Amidst shots of the group, you’ll also see JoJo frolicking across the property’s acres and dancing under coloured lights, the latter of which was a very intentional addition to drive home the message of self-confidence and growth.

“I wanted to bring in some dance elements to it, because I’ve always been a little bit intimidated by dance,” she explains. “If you grew up in the 2000s you felt like you needed to choose between Britney or Christina – like ‘are you a singer or a dancer?’ – now, you don’t have to choose in anything, and I wanted to incorporate some of the stuff that I’ve been doing. I love pole dancing, I love floor work, and I’m just getting more comfortable and confident in my body.”

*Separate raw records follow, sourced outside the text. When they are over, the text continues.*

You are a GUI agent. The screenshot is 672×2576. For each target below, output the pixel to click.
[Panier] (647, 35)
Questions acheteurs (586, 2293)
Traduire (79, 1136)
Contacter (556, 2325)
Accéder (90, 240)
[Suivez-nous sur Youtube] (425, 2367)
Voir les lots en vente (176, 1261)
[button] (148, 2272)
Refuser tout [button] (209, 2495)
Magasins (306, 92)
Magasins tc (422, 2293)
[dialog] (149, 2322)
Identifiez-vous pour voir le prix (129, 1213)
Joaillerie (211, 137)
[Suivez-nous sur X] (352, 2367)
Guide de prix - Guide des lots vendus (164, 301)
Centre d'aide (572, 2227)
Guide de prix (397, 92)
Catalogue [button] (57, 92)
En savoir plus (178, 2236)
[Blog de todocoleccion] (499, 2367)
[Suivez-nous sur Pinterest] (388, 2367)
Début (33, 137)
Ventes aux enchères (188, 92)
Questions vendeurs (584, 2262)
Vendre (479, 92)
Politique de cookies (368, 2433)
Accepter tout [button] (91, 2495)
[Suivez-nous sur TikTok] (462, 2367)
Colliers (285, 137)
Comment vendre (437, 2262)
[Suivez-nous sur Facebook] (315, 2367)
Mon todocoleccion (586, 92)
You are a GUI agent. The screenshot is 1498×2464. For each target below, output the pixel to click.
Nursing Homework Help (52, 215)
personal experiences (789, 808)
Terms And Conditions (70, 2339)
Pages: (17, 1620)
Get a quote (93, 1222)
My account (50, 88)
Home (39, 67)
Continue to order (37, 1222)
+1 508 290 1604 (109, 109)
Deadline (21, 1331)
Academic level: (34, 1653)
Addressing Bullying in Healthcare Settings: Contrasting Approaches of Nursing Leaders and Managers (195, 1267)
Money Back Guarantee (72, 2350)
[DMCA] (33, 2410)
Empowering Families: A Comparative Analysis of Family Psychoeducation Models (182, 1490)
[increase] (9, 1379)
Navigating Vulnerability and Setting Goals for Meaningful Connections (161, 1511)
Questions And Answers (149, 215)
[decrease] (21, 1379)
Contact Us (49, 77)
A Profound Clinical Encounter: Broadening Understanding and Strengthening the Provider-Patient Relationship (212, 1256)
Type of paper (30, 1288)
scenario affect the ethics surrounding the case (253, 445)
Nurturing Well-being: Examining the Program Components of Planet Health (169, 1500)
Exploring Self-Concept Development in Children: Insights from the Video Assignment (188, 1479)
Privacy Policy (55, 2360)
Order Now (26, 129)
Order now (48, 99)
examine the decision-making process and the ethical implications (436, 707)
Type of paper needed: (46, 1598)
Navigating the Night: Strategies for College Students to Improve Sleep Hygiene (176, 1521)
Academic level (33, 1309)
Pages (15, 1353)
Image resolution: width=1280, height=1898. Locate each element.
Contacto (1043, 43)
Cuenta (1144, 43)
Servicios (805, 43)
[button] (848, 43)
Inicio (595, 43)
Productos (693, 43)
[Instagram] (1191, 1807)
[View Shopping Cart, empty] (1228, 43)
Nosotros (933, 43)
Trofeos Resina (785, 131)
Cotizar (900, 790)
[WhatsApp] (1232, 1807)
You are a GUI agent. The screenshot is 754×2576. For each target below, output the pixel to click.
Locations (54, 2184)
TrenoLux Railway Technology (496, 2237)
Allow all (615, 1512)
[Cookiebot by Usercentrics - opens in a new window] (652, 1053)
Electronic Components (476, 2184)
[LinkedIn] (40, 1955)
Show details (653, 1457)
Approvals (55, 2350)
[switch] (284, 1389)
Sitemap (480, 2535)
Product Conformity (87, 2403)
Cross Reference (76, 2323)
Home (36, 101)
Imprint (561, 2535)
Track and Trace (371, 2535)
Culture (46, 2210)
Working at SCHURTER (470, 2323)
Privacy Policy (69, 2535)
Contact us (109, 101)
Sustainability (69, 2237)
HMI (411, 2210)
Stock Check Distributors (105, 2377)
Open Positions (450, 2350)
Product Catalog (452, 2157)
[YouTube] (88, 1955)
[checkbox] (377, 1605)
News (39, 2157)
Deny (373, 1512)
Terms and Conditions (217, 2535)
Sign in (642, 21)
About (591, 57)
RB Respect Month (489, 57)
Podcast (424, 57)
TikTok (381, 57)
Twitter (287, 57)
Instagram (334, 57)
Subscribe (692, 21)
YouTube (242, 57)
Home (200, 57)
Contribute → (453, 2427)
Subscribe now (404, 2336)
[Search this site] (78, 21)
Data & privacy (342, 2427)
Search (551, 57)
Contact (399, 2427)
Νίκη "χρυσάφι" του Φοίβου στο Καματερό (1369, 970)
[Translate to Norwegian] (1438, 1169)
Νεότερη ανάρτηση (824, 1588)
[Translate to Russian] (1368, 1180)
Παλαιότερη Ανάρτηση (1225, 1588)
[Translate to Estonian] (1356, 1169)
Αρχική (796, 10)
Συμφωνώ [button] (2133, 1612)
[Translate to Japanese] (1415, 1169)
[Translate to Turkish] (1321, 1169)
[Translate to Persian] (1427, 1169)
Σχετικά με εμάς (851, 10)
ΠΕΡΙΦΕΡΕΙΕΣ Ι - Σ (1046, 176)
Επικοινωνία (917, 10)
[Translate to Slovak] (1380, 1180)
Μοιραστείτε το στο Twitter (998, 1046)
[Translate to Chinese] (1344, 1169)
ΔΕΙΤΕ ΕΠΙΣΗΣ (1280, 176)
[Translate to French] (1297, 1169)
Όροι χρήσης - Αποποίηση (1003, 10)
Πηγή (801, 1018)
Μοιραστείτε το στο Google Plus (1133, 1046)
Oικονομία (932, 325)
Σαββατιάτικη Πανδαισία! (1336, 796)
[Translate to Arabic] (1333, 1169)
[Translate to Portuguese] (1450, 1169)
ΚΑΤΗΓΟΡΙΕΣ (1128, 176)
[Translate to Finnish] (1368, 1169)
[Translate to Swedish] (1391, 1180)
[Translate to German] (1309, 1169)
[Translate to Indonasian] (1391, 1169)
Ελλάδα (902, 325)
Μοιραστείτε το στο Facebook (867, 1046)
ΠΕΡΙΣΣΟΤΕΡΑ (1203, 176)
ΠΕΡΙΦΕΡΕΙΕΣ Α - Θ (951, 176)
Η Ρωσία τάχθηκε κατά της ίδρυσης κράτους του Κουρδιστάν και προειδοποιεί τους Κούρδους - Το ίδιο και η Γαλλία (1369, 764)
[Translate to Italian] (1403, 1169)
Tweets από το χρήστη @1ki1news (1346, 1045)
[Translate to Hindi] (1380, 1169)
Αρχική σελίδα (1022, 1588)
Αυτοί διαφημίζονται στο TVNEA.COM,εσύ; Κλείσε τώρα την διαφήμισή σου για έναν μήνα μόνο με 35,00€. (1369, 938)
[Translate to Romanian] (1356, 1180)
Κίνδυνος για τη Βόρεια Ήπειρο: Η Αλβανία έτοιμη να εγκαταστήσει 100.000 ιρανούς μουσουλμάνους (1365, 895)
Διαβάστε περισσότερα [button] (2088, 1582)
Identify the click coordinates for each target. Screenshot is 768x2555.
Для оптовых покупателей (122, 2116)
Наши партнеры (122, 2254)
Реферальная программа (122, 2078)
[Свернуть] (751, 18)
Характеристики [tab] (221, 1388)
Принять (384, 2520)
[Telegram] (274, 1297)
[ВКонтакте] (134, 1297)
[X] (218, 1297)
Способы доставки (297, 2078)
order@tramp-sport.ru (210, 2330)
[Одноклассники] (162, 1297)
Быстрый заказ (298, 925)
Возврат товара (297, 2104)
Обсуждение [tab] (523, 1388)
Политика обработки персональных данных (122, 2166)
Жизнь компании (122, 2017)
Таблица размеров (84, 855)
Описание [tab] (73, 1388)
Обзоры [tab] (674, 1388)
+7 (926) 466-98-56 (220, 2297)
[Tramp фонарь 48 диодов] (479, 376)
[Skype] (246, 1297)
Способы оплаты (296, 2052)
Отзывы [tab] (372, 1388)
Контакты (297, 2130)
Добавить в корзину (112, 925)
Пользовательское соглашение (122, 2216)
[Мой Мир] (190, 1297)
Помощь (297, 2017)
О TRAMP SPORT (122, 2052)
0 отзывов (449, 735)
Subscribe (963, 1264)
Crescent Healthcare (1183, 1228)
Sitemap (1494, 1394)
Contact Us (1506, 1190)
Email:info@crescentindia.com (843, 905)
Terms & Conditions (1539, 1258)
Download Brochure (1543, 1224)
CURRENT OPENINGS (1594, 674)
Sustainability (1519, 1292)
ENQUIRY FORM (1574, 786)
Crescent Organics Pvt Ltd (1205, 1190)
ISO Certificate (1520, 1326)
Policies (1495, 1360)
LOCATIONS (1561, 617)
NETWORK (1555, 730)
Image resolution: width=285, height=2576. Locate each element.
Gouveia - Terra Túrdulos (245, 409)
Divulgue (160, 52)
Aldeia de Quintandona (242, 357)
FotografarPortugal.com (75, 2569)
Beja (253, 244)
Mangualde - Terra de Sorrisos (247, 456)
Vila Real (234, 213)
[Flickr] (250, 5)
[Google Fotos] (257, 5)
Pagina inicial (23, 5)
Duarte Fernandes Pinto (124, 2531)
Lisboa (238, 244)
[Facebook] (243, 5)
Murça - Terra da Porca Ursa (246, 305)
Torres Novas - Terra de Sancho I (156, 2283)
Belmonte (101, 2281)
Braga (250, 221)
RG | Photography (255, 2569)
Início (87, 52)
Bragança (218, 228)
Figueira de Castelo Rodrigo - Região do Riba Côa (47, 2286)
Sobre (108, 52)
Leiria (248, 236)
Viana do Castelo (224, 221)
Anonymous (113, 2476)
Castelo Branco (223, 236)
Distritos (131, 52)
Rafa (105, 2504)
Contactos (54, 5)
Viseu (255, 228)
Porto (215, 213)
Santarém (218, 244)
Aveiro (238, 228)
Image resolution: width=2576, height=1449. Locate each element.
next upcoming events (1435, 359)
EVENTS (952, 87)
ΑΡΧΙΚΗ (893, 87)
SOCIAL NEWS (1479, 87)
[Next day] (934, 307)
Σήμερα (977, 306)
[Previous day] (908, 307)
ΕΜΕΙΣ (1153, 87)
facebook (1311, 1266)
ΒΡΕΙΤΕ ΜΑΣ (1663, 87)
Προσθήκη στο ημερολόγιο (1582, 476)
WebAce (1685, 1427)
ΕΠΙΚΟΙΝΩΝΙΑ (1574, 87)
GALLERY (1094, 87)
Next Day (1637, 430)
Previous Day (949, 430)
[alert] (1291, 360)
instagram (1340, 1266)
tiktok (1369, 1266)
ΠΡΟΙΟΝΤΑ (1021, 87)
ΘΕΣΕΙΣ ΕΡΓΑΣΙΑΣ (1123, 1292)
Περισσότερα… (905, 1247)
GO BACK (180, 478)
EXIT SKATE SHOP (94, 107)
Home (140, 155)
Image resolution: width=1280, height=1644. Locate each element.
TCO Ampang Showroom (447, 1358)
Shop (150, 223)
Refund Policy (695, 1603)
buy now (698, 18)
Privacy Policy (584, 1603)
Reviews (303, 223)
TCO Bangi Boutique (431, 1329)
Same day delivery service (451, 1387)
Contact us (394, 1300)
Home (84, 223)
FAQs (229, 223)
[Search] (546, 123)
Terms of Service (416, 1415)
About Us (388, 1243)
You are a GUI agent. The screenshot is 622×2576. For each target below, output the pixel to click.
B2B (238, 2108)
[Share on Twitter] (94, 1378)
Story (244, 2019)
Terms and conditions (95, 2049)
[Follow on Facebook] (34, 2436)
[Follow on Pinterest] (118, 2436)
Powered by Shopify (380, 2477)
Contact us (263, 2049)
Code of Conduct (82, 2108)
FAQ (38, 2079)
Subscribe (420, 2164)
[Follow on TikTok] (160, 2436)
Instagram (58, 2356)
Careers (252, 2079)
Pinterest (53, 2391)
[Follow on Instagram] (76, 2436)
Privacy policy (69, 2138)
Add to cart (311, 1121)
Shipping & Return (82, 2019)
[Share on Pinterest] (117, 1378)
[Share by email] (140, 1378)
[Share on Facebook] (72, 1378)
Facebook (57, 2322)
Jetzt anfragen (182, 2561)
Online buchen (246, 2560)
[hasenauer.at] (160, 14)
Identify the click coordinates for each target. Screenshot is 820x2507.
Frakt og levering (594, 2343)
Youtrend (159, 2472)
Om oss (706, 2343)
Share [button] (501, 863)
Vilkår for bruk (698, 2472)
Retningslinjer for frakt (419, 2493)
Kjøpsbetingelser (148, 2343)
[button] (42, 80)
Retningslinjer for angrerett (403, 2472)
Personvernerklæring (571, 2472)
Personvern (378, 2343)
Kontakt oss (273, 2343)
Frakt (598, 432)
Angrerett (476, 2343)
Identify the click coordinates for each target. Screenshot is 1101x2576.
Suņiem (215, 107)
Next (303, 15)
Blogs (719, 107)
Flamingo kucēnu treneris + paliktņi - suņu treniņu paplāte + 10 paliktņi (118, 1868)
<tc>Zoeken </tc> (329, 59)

She assures me we can expect more of this message across the rest of her new album, Good to Know, which drops May 1. With nine highly collaborative tracks (plus some extras if you nab the deluxe edition), JoJo succinctly sums up the project as “pretty delicious”.

“I think that when you listen to it top to bottom, you’ll feel like you were riding shotgun with me on a journey of self-discovery,” she says. “I’m excited to get it out of my own hands and into other people’s. Music isn’t meant to hoard, you know, I just want to put it out there.”

Of course, most of us will be listening to the new release from quarantine and can take comfort in the fact that JoJo is right there alongside us. She points out that she’s listening to a lot of music while confined to her home, and hopes other people are, too. And while I’ve taken up yoga and sugar cookie decorating to pass the monotonous days spent inside, JoJo’s keeping herself entertained and inspired by taking virtual piano lessons, singing with her followers on Instagram Lives and making cheeky pandemic remixes of her iconic hits.

“What’s good is that it’s not like it’s just happening to me, and it’s not like only my shit is getting cancelled. Nobody can take any of this personally because this is unprecedented. I’m just kind of having fun with it, trying to stay flexible and be like water.”

Like many events planned this year, JoJo’s upcoming tour has been postponed until the end of 2020. In the meantime, we’ll have Good to Know to provide us with our JoJo fix, as well as the promise that there are always more projects on the horizon. 

JoJo’s new album ‘Good to Know’ is out May 1.